• _Task to complete_
All the data should be printed again exactly as written.

[Stored records]
-----

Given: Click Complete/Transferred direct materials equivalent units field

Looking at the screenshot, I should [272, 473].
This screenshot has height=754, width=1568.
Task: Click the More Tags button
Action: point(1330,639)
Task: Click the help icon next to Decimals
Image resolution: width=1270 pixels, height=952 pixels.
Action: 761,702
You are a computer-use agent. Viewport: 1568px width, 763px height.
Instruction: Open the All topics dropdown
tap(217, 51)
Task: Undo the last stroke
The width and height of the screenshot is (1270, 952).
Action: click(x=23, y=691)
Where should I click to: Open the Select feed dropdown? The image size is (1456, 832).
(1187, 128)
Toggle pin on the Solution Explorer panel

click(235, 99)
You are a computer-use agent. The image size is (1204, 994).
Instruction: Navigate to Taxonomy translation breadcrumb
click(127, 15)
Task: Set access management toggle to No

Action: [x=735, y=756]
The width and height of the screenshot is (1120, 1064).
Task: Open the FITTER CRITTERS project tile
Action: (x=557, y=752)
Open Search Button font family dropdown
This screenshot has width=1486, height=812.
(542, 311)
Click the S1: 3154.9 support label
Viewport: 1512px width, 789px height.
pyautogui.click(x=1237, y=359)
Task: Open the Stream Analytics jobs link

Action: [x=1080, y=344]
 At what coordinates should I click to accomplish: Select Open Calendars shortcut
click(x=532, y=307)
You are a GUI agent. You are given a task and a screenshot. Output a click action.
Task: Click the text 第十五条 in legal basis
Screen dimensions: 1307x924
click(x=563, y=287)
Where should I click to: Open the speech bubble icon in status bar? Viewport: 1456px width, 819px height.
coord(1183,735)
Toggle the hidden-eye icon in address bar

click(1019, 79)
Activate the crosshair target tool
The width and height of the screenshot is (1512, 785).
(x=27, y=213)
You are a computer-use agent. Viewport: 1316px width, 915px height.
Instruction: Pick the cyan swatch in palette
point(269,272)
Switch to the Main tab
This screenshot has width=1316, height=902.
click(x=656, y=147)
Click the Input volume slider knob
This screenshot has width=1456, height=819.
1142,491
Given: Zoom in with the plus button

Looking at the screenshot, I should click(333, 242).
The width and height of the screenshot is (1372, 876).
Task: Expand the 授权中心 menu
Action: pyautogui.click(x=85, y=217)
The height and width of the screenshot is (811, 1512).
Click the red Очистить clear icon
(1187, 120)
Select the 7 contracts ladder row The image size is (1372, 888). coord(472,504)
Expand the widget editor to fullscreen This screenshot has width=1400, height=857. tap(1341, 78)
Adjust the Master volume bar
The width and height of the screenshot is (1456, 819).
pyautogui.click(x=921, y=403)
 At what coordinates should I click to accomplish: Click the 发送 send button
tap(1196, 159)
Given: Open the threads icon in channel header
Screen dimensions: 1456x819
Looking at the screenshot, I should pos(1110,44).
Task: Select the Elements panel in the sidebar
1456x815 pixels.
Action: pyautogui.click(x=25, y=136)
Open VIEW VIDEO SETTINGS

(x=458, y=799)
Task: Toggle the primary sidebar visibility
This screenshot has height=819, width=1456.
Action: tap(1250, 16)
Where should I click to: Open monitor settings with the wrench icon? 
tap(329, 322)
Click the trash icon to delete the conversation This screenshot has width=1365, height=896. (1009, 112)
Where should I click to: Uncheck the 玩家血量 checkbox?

-----

• _Result of this exercise_
Given: Click Complete/Transferred direct materials equivalent units field

Looking at the screenshot, I should [272, 473].
This screenshot has height=754, width=1568.
Task: Click the More Tags button
Action: point(1330,639)
Task: Click the help icon next to Decimals
Image resolution: width=1270 pixels, height=952 pixels.
Action: 761,702
You are a computer-use agent. Viewport: 1568px width, 763px height.
Instruction: Open the All topics dropdown
tap(217, 51)
Task: Undo the last stroke
The width and height of the screenshot is (1270, 952).
Action: click(x=23, y=691)
Where should I click to: Open the Select feed dropdown? The image size is (1456, 832).
(1187, 128)
Toggle pin on the Solution Explorer panel

click(235, 99)
You are a computer-use agent. The image size is (1204, 994).
Instruction: Navigate to Taxonomy translation breadcrumb
click(127, 15)
Task: Set access management toggle to No

Action: [x=735, y=756]
The width and height of the screenshot is (1120, 1064).
Task: Open the FITTER CRITTERS project tile
Action: (x=557, y=752)
Open Search Button font family dropdown
This screenshot has width=1486, height=812.
(542, 311)
Click the S1: 3154.9 support label
Viewport: 1512px width, 789px height.
pyautogui.click(x=1237, y=359)
Task: Open the Stream Analytics jobs link

Action: [x=1080, y=344]
 At what coordinates should I click to accomplish: Select Open Calendars shortcut
click(x=532, y=307)
You are a GUI agent. You are given a task and a screenshot. Output a click action.
Task: Click the text 第十五条 in legal basis
Screen dimensions: 1307x924
click(x=563, y=287)
Where should I click to: Open the speech bubble icon in status bar? Viewport: 1456px width, 819px height.
coord(1183,735)
Toggle the hidden-eye icon in address bar

click(1019, 79)
Activate the crosshair target tool
The width and height of the screenshot is (1512, 785).
(x=27, y=213)
You are a computer-use agent. Viewport: 1316px width, 915px height.
Instruction: Pick the cyan swatch in palette
point(269,272)
Switch to the Main tab
This screenshot has width=1316, height=902.
click(x=656, y=147)
Click the Input volume slider knob
This screenshot has width=1456, height=819.
1142,491
Given: Zoom in with the plus button

Looking at the screenshot, I should click(333, 242).
The width and height of the screenshot is (1372, 876).
Task: Expand the 授权中心 menu
Action: pyautogui.click(x=85, y=217)
The height and width of the screenshot is (811, 1512).
Click the red Очистить clear icon
(1187, 120)
Select the 7 contracts ladder row The image size is (1372, 888). coord(472,504)
Expand the widget editor to fullscreen This screenshot has width=1400, height=857. tap(1341, 78)
Adjust the Master volume bar
The width and height of the screenshot is (1456, 819).
pyautogui.click(x=921, y=403)
 At what coordinates should I click to accomplish: Click the 发送 send button
tap(1196, 159)
Given: Open the threads icon in channel header
Screen dimensions: 1456x819
Looking at the screenshot, I should pos(1110,44).
Task: Select the Elements panel in the sidebar
1456x815 pixels.
Action: pyautogui.click(x=25, y=136)
Open VIEW VIDEO SETTINGS

(x=458, y=799)
Task: Toggle the primary sidebar visibility
This screenshot has height=819, width=1456.
Action: tap(1250, 16)
Where should I click to: Open monitor settings with the wrench icon? 
tap(329, 322)
Click the trash icon to delete the conversation This screenshot has width=1365, height=896. (1009, 112)
Where should I click to: Uncheck the 玩家血量 checkbox?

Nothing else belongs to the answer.